- _Written task_: Format the part of the rows that begins with the line containing "on hours-item: 금" and ends with the line containing "Looking at the image, I should click on (224, 546)." as a JSON list of strings, one string per line and with blank lines skipped. Include both of those lines, and nothing outside that span.

=== Dataset content ===

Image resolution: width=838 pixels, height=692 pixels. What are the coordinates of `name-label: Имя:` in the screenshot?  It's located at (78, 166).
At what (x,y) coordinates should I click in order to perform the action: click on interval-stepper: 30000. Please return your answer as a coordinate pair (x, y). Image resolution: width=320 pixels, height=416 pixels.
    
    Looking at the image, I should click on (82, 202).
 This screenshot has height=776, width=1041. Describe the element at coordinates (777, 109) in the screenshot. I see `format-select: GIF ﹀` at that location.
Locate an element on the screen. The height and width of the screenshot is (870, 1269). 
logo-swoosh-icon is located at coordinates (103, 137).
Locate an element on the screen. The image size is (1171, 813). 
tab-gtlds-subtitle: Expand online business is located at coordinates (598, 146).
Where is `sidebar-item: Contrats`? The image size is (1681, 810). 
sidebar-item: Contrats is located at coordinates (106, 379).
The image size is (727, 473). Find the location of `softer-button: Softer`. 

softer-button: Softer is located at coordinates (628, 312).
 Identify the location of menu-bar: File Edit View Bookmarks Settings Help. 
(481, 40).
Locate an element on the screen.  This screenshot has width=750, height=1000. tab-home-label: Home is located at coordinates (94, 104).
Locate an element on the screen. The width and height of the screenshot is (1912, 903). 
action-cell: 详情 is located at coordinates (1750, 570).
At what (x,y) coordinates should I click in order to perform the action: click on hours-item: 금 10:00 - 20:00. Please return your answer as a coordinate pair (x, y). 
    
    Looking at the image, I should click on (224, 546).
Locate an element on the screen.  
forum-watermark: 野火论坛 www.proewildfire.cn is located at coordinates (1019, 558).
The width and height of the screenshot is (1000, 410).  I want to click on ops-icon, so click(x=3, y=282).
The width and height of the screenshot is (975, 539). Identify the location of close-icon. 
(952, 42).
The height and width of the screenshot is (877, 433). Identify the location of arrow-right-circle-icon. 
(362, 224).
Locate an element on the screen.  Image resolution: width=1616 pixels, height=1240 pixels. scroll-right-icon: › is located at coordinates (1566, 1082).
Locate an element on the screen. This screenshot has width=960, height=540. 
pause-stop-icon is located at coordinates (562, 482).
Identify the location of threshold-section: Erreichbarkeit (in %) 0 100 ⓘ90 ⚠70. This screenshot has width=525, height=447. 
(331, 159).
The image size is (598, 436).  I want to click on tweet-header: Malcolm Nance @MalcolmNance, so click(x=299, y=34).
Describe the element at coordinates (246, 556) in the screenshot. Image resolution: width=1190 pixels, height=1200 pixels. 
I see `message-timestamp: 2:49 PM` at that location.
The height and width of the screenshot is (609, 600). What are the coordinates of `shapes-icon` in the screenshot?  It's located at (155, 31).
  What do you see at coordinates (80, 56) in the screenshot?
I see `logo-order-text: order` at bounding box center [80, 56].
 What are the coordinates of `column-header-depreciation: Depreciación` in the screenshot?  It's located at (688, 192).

===

- _Result below_:
[
  "At what (x,y) coordinates should I click in order to perform the action: click on hours-item: 금 10:00 - 20:00. Please return your answer as a coordinate pair (x, y). ",
  "    Looking at the image, I should click on (224, 546)."
]